No. Dexter treats tool limits as advisory rather than hard constraints. When `Scratchpad.canCallTool` detects that `maxCallsPerTool` has been reached or that a query is too similar to previous calls, it returns a warning but sets `allowed: true`. The executor emits a `tool_limit` event to notify the LLM, allowing it to adjust strategy while permitting the call to proceed.

### How does Dexter detect duplicate skill invocations?

Dexter checks for duplicate skills using the `hasExecutedSkill` method in [`src/agent/scratchpad.ts`](https://github.com/virattt/dexter/blob/main/src/agent/scratchpad.ts).

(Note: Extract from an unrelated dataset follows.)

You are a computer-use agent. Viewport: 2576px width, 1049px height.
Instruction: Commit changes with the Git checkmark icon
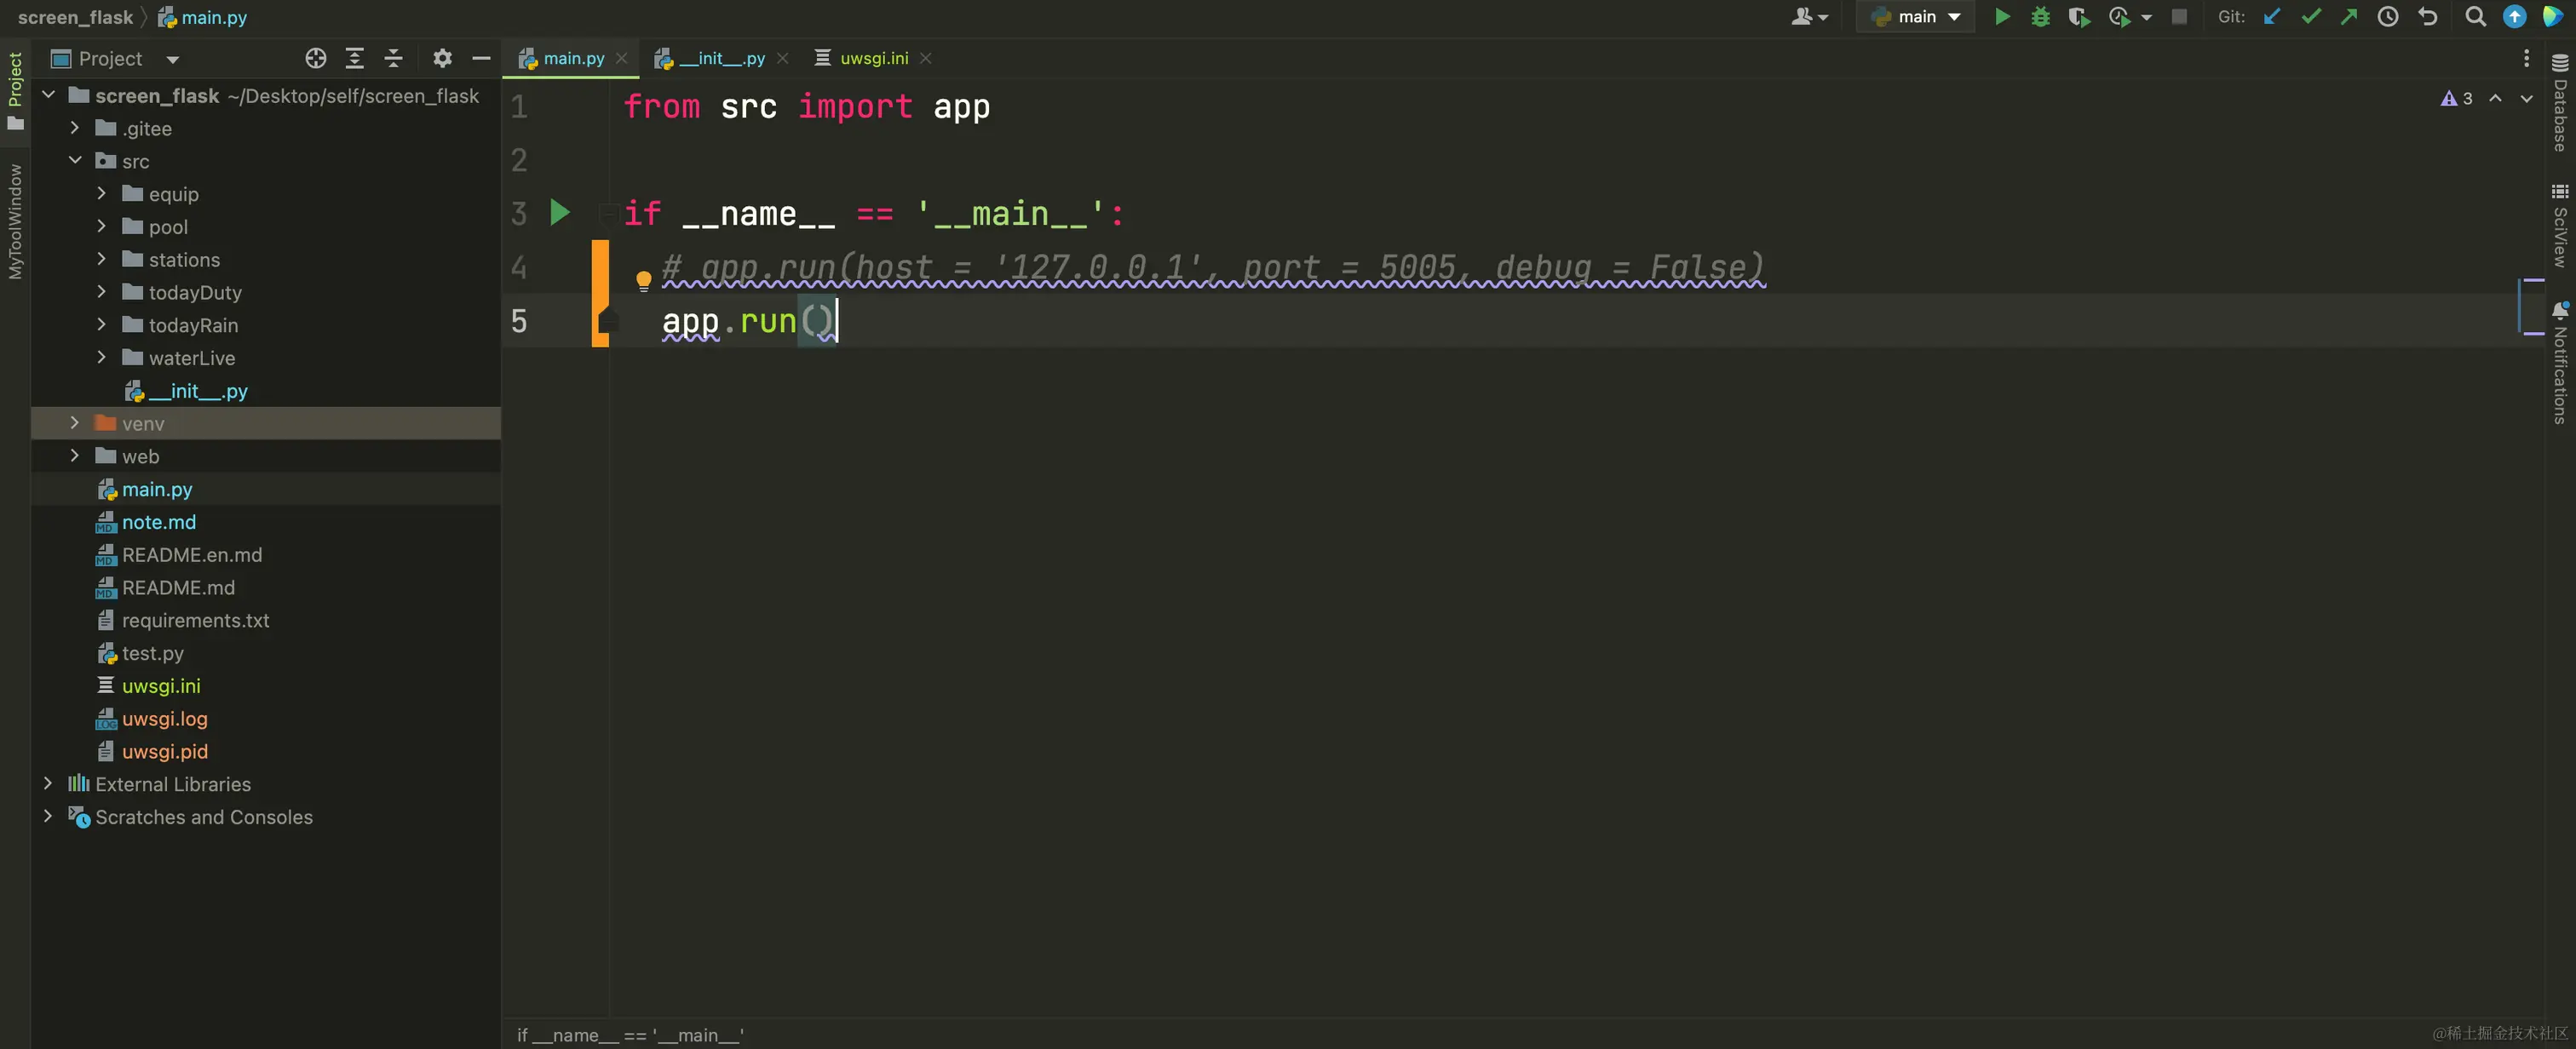pos(2311,17)
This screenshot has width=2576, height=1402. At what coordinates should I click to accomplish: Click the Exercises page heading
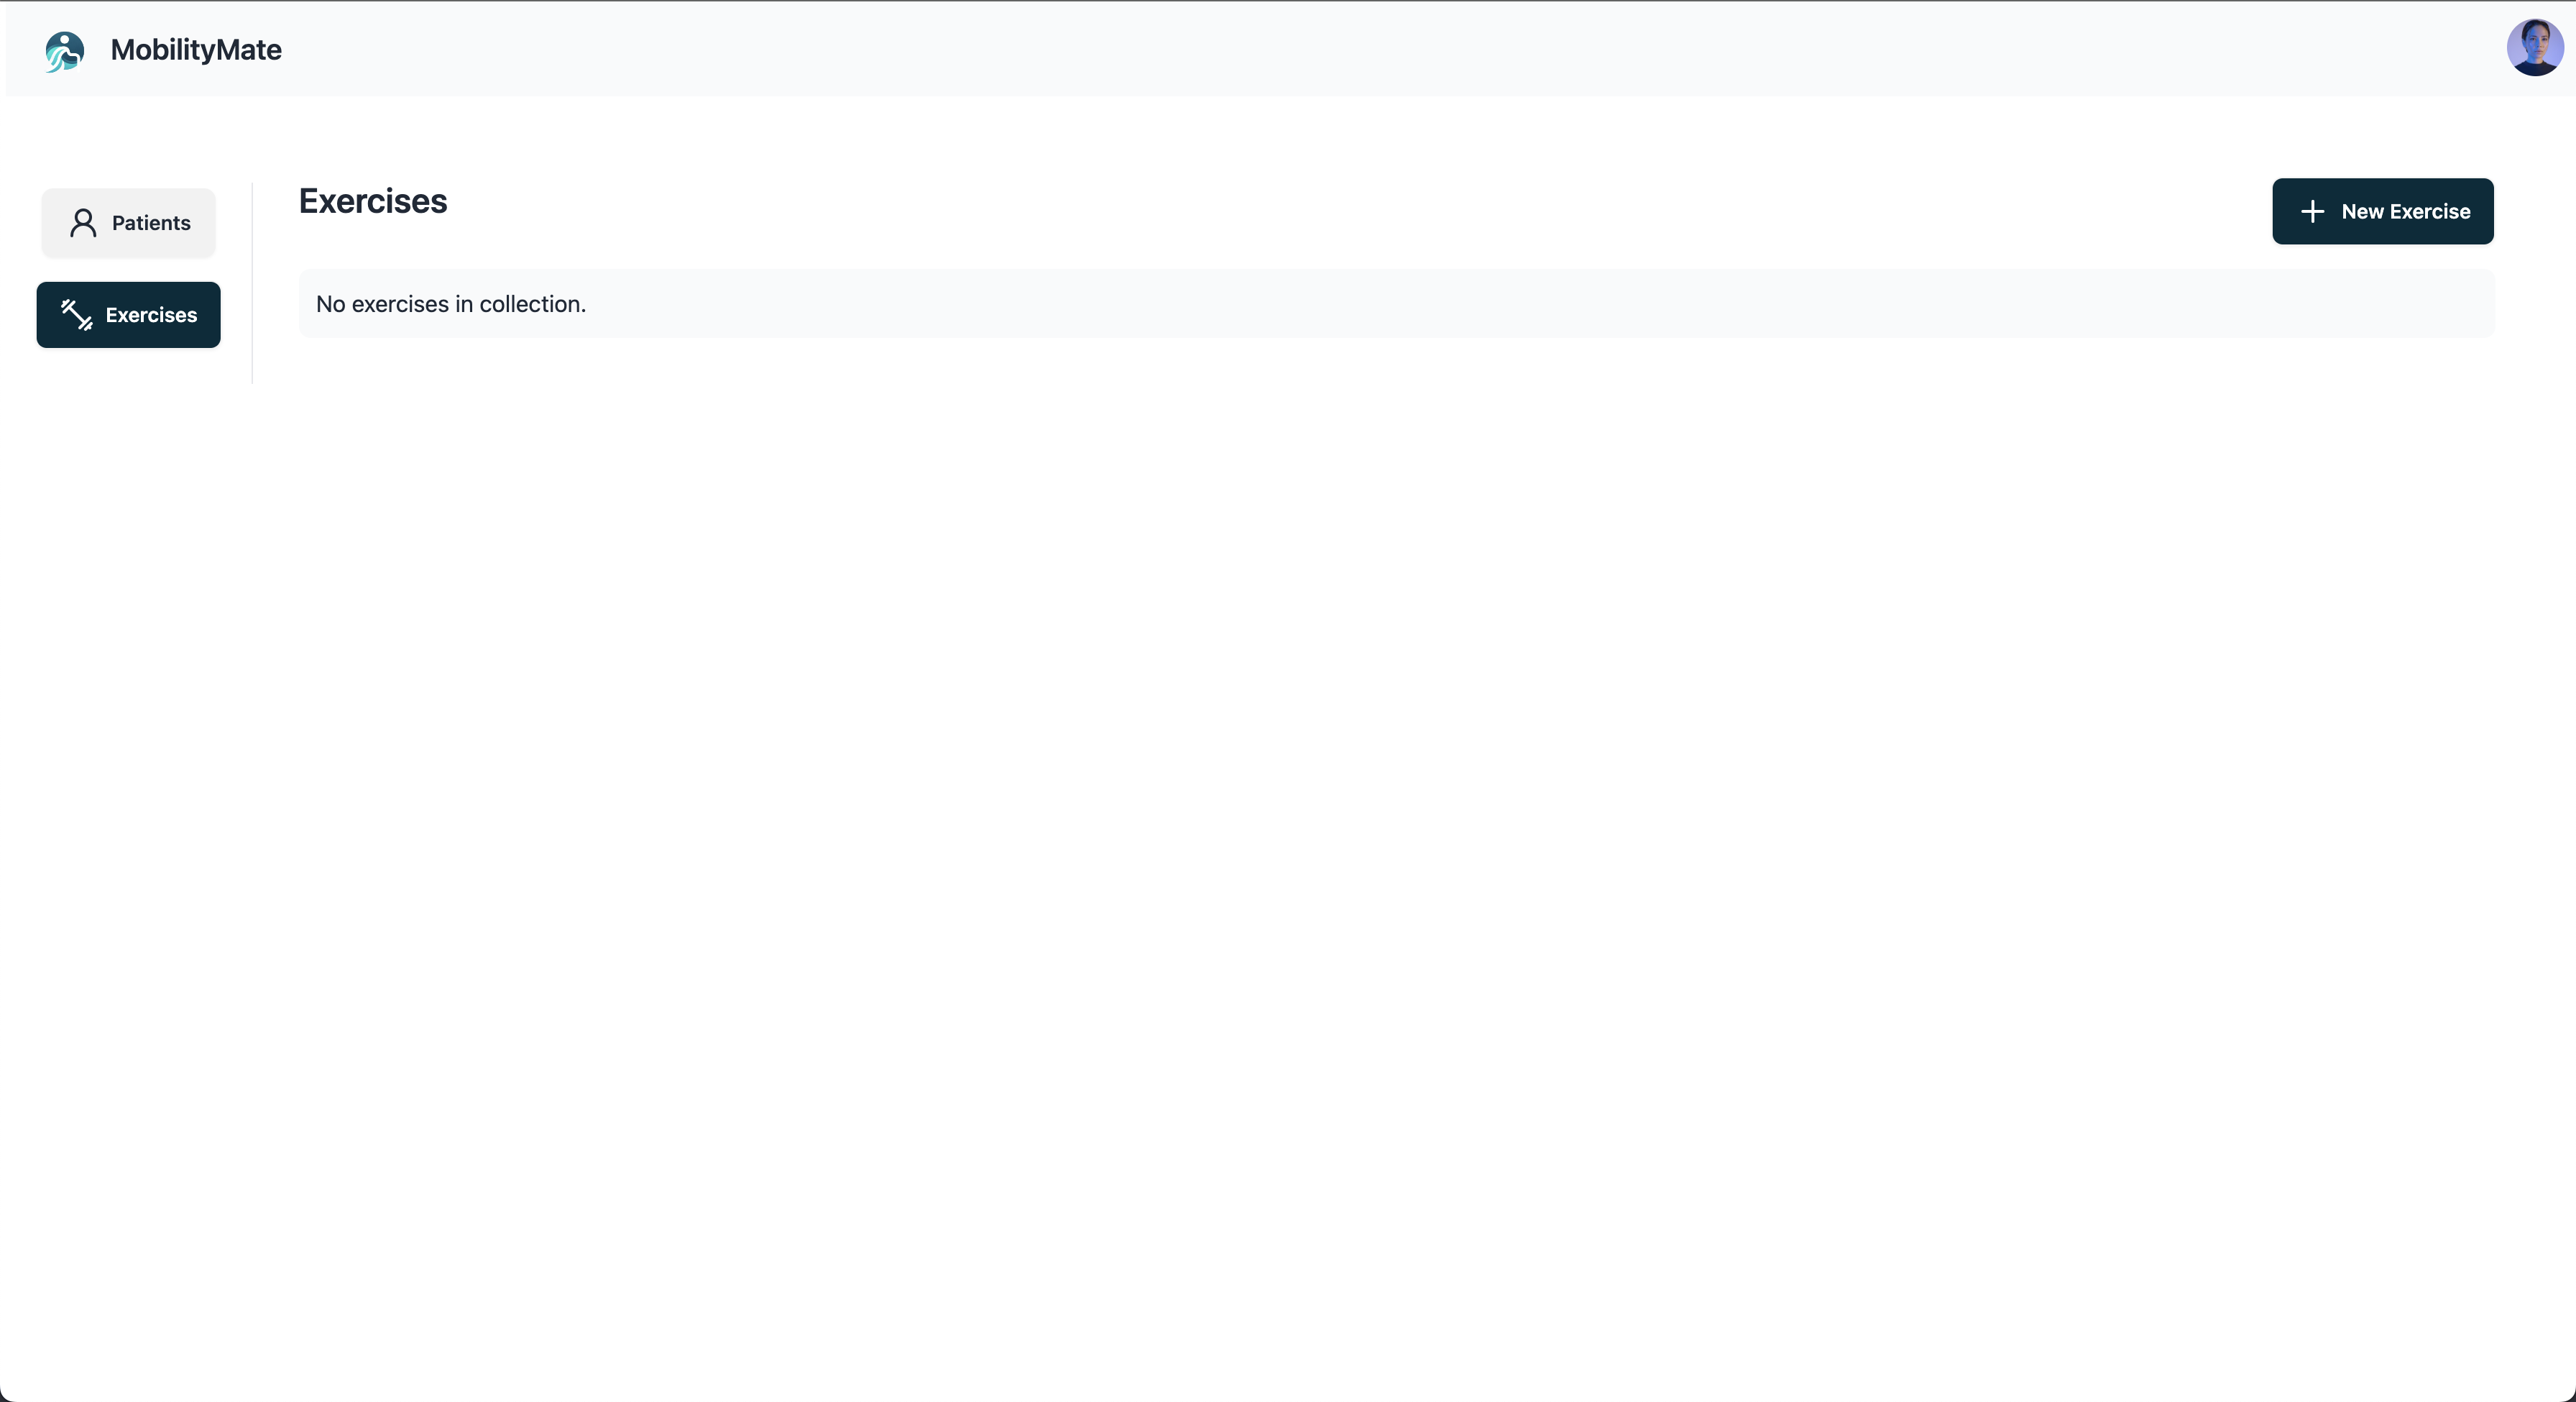click(x=373, y=201)
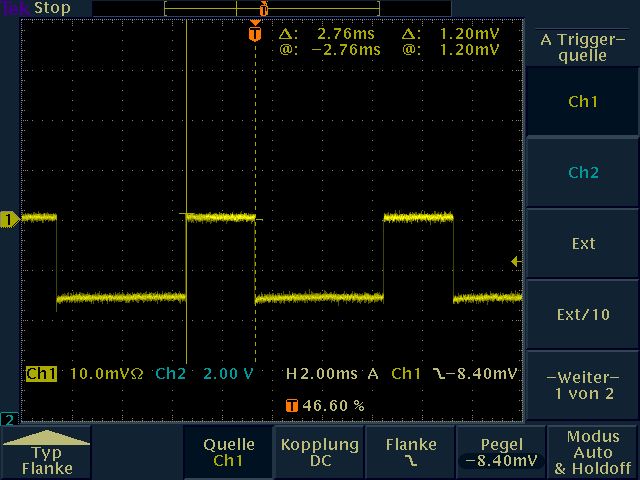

This method scans the in-memory JSON-L log for existing `tool_result` entries where `toolName` equals `"skill"` and the `skill` argument matches the requested workflow. If found, `AgentToolExecutor.executeAll` skips the duplicate call via a `continue` statement before any external execution occurs.

### What similarity metric does Dexter use for query deduplication?

Dexter uses **Jaccard similarity** to compare the current tool query against previous queries for the same tool. The `canCallTool` method tokenizes the query strings and calculates the intersection over union ratio. If the similarity meets or exceeds the configured `similarityThreshold`, the method returns a warning indicating a near-duplicate query, helping prevent redundant API calls to search or data providers.

### Where are skill and tool execution records stored?

All execution records are stored in the `Scratchpad` class within [`src/agent/scratchpad.ts`](https://github.com/virattt/dexter/blob/main/src/agent/scratchpad.ts). The scratchpad maintains an in-memory JSON-L (JSON Lines) log where each entry represents an event such as `tool_result` or `tool_limit`. This design ensures fast, deterministic lookups for deduplication and limit checking without requiring external database queries or persistent storage during the agent loop.